First, the governments of Brazil, Venezuela, and Argentina are not following Washington’s script. If they gain additional allies, the Bush agenda will face stormier prospects. Second, ten years after NAFTA, civil society groups are well organized across the hemisphere. Their analyses of NAFTA’s failures have influence with some government officials. Finally, negotiating new trade agreements will last until beyond the 2004 US Presidential election.

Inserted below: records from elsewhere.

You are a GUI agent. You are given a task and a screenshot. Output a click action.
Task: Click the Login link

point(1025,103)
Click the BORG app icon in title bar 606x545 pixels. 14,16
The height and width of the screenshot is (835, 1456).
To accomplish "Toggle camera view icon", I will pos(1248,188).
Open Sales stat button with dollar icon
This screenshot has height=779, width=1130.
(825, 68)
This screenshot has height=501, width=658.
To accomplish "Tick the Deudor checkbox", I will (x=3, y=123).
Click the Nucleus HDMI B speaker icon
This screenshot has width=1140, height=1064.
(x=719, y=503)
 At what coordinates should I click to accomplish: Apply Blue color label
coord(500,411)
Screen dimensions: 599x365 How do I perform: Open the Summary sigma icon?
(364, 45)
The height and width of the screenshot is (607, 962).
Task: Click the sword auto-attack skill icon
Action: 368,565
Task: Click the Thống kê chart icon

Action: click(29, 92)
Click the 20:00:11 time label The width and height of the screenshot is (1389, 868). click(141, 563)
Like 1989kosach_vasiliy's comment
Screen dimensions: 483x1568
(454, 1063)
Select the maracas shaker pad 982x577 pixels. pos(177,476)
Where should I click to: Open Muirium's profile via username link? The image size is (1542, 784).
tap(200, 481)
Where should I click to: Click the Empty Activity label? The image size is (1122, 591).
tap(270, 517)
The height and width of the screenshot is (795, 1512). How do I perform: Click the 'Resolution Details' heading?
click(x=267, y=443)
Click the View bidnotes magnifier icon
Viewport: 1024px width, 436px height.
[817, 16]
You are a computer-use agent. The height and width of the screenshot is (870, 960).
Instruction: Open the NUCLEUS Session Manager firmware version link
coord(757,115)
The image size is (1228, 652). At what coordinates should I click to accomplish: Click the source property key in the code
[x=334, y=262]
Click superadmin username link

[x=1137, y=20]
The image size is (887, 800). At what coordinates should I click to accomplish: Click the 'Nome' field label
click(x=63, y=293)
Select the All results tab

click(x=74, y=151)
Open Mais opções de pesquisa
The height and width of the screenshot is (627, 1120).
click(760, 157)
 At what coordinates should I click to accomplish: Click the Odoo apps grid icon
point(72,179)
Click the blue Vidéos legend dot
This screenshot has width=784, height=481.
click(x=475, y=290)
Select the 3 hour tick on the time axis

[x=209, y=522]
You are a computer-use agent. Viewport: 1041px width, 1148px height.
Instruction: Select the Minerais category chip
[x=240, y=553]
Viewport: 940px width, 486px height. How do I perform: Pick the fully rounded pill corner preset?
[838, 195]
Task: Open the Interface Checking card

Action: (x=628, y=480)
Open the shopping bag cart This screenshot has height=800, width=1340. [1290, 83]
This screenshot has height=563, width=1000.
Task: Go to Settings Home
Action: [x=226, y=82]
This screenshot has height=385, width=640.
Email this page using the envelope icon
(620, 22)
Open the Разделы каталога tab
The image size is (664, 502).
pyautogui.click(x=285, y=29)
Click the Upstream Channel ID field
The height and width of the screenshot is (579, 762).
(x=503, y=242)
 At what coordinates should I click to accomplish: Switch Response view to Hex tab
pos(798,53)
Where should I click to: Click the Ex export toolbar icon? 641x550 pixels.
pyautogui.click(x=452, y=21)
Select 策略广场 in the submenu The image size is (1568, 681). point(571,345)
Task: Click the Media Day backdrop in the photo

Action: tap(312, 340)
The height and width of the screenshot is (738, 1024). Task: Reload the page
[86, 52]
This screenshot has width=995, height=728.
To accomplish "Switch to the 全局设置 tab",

So far, the Democratic Presidential candidates have been quite critical of the Bush approach, and even distanced themselves from the Clinton trade agenda that preceded and resembled it. "Every Democratic Presidential candidate ought to be taking a strong position against the Bush trade agenda," said Jim Jontz of the "Regime Change 2004" project of Americans for Democratic Action. "In fact, several of the candidates are emphasizing how NAFTA has been a mistake. We’d like for them all to be explaining how the Bush trade deals will be even worse, threatening workers, the environment, democracy, and human rights at home and around the world."